Input data START

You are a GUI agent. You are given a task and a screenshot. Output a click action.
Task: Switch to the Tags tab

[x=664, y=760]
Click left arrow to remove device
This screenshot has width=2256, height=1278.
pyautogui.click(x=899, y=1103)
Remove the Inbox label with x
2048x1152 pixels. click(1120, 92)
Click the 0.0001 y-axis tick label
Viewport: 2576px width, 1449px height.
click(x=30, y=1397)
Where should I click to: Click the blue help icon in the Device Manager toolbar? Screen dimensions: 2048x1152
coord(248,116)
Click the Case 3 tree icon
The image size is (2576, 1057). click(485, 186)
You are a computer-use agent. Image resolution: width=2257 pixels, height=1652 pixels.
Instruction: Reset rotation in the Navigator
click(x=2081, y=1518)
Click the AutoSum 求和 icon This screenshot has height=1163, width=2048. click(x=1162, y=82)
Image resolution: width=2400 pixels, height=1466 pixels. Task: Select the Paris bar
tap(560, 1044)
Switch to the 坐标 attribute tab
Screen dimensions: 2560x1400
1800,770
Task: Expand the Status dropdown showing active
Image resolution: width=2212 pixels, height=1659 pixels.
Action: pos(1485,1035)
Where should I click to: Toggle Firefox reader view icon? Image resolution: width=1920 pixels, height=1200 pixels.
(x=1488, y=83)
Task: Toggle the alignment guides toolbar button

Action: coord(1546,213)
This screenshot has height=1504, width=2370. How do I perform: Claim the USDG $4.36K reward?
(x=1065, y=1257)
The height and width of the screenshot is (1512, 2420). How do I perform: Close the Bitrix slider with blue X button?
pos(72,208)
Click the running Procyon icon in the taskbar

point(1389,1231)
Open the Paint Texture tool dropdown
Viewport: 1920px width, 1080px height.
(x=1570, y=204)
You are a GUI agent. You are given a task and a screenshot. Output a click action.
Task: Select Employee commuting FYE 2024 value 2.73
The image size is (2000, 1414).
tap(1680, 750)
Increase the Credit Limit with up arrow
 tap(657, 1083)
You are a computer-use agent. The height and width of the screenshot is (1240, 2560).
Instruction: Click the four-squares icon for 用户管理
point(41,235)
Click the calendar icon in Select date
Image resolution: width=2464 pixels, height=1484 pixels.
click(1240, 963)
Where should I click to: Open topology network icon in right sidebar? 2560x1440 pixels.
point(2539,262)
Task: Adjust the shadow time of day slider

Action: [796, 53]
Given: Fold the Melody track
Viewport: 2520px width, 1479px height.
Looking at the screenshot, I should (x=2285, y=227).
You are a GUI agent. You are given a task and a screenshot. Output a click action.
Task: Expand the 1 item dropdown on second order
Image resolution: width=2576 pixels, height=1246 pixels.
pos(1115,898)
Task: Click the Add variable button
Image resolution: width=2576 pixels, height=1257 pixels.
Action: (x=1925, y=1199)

Input data END

Your task:
Only what runs from the line containing "Where should I click to: Open" through the final line of the entries above belongs in the answer, restated exactly.

Answer to this task:
Where should I click to: Open topology network icon in right sidebar? 2560x1440 pixels.
point(2539,262)
Task: Adjust the shadow time of day slider

Action: [796, 53]
Given: Fold the Melody track
Viewport: 2520px width, 1479px height.
Looking at the screenshot, I should (x=2285, y=227).
You are a GUI agent. You are given a task and a screenshot. Output a click action.
Task: Expand the 1 item dropdown on second order
Image resolution: width=2576 pixels, height=1246 pixels.
pos(1115,898)
Task: Click the Add variable button
Image resolution: width=2576 pixels, height=1257 pixels.
Action: (x=1925, y=1199)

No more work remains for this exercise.